▸ **ASSIGNED TASK**:
Copy out the full passage on Jack Baker and his ghost show, Dr. Silkini's Asylum of Horrors, word for word.

▸ **PASSAGE SHOWN**:

In the late 1930s or early 1940s, Baker, his wife, and his brother-by-adoption Wyman created a live midnight ghost show, or spook show, named Dr. Silkini's Asylum of Horrors, with Jack Baker performing under the alias "Dr. Silkini". The presentation of Asylum of Horrors quickly evolved to incorporate elements of both horror and comedy, intermixing illusions and audience participation with jokes, gimmicks, and skits. It also served to satirize the spiritualist scene, and reportedly featured Baker "[exposing] fake sorcerers". The shows would also contain two or three "blackout" sequences, a common feature of ghost shows in which the theater would go completely dark, and typically involved costumed actors terrorizing the audience. A staple of the blackout sequences in Asylum of Horrors involved Baker or one of his other performers threatening to throw live snakes at the audience, before cutting the lights in the theater and casting a damp rope into the crowd.

In 1942, Wyman was drafted, while Baker continued to perform Asylum of Horrors. By that time, Baker had recruited Art Dorner—who served as a body double for Boris Karloff in the Universal Pictures-produced Frankenstein films—to play Frankenstein's monster on-stage in Asylum of Horrors. This proved financially successful, increasing Baker's box office receipts to a reported $3,000 to $4,000 per night. In 1943, Universal sued Baker due to the physical appearance of the monster in Asylum of Horrors, a design created by Jack Pierce of Universal's makeup department. After presenting a ghost show at one of Universal's studios, Baker came to an agreement with Universal that allowed him to continue using the character in Asylum of Horrors, from then on advertised as, "Direct from Hollywood by special contractual agreement with Universal Pictures, Frankenstein—in person."

While performing ghost shows in 1957, Baker advertised that audiences could "See the materialization of James Dean", promoting an illusion in which Baker would appear to conjure the spirit of the American actor who had died two years prior.

Asylum of Horrors was performed in the U.S., as well as Canada, Mexico, and Europe.

Baker stopped performing Asylum of Horrors in the 1960s, withdrawing from the ghost show business for around a decade, before reviving the show in 1972. During his hiatus from ghost shows, he produced and distributed films as president of International Artists Pictures.

==Personal life==
Baker met his wife when she was aged 17, in Pontiac, Michigan.

In a 1979 article published by the Lansing State Journal, Baker is described as "a deeply religious Catholic".

==Death==
Baker died on October 5, 1980, after suffering a heart attack.

▸ **INFORMATION SHOWN**:
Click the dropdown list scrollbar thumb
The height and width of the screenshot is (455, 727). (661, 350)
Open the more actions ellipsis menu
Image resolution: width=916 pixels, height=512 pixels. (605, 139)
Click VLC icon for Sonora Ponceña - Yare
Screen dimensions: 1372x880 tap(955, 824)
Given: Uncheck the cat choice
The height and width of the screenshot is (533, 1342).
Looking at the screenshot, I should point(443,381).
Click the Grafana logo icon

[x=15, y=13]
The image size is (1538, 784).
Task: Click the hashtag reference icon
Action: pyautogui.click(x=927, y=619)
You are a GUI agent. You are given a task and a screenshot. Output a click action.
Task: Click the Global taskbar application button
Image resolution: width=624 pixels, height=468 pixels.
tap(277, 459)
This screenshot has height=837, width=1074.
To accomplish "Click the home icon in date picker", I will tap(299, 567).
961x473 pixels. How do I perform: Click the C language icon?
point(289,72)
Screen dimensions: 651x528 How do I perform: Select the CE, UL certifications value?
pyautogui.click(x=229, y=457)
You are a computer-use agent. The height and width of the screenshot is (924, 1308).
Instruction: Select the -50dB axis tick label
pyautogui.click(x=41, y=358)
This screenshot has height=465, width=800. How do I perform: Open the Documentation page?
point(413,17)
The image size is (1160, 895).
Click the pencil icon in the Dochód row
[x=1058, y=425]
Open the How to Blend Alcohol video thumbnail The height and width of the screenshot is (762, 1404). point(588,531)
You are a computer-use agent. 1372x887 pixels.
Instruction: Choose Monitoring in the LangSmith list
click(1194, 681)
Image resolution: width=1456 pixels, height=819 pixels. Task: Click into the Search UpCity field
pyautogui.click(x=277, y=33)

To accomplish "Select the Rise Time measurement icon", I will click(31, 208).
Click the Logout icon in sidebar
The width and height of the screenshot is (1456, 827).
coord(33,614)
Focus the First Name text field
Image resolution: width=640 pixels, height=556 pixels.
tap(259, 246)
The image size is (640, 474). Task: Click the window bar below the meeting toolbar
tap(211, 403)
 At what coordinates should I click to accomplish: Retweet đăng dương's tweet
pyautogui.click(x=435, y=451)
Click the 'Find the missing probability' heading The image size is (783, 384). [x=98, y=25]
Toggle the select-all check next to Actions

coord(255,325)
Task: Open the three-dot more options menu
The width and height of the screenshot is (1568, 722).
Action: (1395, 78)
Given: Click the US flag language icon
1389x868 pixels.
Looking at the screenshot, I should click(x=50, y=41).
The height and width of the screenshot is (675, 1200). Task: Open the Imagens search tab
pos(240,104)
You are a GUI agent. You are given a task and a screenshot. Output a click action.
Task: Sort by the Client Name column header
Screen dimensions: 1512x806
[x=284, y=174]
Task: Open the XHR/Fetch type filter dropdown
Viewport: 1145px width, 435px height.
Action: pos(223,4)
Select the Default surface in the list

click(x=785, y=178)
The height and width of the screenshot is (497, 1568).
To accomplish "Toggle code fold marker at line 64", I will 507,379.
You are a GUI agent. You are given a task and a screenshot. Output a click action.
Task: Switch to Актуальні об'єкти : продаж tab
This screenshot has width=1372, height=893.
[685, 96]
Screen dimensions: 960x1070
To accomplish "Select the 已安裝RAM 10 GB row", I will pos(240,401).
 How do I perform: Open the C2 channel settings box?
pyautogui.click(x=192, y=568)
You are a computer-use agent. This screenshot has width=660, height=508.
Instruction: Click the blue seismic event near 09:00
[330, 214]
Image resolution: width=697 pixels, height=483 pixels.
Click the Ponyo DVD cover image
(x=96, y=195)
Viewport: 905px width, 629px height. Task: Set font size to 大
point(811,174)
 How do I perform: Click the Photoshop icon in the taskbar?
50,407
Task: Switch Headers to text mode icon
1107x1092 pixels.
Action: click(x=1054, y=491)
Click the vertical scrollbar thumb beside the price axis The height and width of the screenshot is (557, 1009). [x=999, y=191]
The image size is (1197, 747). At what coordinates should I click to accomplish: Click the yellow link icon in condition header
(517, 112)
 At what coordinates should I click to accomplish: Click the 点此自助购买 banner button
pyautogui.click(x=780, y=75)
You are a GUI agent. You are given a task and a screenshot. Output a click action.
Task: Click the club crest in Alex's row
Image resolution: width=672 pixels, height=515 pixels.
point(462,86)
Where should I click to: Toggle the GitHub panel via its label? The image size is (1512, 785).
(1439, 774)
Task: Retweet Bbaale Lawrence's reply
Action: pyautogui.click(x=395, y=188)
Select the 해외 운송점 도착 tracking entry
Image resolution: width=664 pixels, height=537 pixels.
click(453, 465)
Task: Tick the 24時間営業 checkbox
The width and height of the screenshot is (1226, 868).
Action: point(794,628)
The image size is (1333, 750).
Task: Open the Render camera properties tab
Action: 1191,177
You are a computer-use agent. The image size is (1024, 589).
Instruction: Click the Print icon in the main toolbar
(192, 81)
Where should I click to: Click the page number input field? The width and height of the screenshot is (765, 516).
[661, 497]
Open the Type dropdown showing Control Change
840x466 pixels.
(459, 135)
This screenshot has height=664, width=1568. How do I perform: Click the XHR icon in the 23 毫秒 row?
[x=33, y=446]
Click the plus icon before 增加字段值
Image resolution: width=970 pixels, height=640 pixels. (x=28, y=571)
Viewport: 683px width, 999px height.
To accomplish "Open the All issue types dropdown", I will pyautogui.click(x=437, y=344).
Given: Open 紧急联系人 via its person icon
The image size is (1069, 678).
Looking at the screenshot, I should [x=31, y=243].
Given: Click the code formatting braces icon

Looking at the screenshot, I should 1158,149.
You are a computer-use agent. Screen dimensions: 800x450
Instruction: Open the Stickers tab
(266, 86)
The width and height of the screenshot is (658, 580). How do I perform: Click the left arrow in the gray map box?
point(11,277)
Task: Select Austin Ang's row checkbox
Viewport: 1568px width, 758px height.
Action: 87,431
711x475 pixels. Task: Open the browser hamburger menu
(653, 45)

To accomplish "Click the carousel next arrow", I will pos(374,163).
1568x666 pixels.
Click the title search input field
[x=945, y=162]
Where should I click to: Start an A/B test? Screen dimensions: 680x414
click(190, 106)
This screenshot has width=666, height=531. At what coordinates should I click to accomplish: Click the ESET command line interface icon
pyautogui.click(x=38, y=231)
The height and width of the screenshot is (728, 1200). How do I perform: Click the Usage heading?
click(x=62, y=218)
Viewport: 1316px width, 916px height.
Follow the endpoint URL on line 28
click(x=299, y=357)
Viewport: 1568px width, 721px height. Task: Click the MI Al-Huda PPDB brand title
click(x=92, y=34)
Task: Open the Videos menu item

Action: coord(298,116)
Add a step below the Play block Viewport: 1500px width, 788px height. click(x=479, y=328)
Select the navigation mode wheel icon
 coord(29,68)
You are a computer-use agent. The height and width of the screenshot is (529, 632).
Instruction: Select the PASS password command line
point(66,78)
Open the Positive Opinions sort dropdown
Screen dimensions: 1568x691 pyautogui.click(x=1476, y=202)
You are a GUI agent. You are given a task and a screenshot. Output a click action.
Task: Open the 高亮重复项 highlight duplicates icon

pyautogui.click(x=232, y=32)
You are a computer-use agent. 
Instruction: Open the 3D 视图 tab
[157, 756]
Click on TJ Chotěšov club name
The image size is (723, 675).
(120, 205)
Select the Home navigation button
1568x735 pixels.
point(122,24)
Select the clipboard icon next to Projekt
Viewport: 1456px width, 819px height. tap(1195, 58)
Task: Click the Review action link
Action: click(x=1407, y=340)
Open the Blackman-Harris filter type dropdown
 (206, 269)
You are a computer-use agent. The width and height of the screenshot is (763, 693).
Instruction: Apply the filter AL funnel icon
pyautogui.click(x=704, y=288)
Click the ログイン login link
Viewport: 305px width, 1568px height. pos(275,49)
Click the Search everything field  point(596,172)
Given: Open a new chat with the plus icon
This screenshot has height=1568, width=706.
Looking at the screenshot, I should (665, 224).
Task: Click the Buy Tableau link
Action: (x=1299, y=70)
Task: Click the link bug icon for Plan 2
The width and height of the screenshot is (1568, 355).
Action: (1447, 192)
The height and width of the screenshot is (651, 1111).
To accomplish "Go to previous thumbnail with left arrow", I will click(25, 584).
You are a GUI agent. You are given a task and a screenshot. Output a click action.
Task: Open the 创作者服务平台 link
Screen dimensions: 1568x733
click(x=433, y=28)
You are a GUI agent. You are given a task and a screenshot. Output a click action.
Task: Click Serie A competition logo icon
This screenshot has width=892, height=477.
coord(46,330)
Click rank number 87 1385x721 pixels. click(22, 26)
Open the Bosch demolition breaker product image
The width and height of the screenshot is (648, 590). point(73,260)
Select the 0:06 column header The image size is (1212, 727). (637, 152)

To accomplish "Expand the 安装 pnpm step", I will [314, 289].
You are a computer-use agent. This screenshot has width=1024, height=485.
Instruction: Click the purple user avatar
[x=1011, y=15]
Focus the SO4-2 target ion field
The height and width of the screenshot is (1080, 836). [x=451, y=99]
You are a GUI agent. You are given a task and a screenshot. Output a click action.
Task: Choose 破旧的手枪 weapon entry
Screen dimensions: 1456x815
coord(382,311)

▸ **ANSWER SECTION**:
In the late 1930s or early 1940s, Baker, his wife, and his brother-by-adoption Wyman created a live midnight ghost show, or spook show, named Dr. Silkini's Asylum of Horrors, with Jack Baker performing under the alias "Dr. Silkini". The presentation of Asylum of Horrors quickly evolved to incorporate elements of both horror and comedy, intermixing illusions and audience participation with jokes, gimmicks, and skits. It also served to satirize the spiritualist scene, and reportedly featured Baker "[exposing] fake sorcerers". The shows would also contain two or three "blackout" sequences, a common feature of ghost shows in which the theater would go completely dark, and typically involved costumed actors terrorizing the audience. A staple of the blackout sequences in Asylum of Horrors involved Baker or one of his other performers threatening to throw live snakes at the audience, before cutting the lights in the theater and casting a damp rope into the crowd.

In 1942, Wyman was drafted, while Baker continued to perform Asylum of Horrors. By that time, Baker had recruited Art Dorner—who served as a body double for Boris Karloff in the Universal Pictures-produced Frankenstein films—to play Frankenstein's monster on-stage in Asylum of Horrors. This proved financially successful, increasing Baker's box office receipts to a reported $3,000 to $4,000 per night. In 1943, Universal sued Baker due to the physical appearance of the monster in Asylum of Horrors, a design created by Jack Pierce of Universal's makeup department. After presenting a ghost show at one of Universal's studios, Baker came to an agreement with Universal that allowed him to continue using the character in Asylum of Horrors, from then on advertised as, "Direct from Hollywood by special contractual agreement with Universal Pictures, Frankenstein—in person."

While performing ghost shows in 1957, Baker advertised that audiences could "See the materialization of James Dean", promoting an illusion in which Baker would appear to conjure the spirit of the American actor who had died two years prior.

Asylum of Horrors was performed in the U.S., as well as Canada, Mexico, and Europe.

Baker stopped performing Asylum of Horrors in the 1960s, withdrawing from the ghost show business for around a decade, before reviving the show in 1972. During his hiatus from ghost shows, he produced and distributed films as president of International Artists Pictures.

==Personal life==
Baker met his wife when she was aged 17, in Pontiac, Michigan.

In a 1979 article published by the Lansing State Journal, Baker is described as "a deeply religious Catholic".

==Death==
Baker died on October 5, 1980, after suffering a heart attack.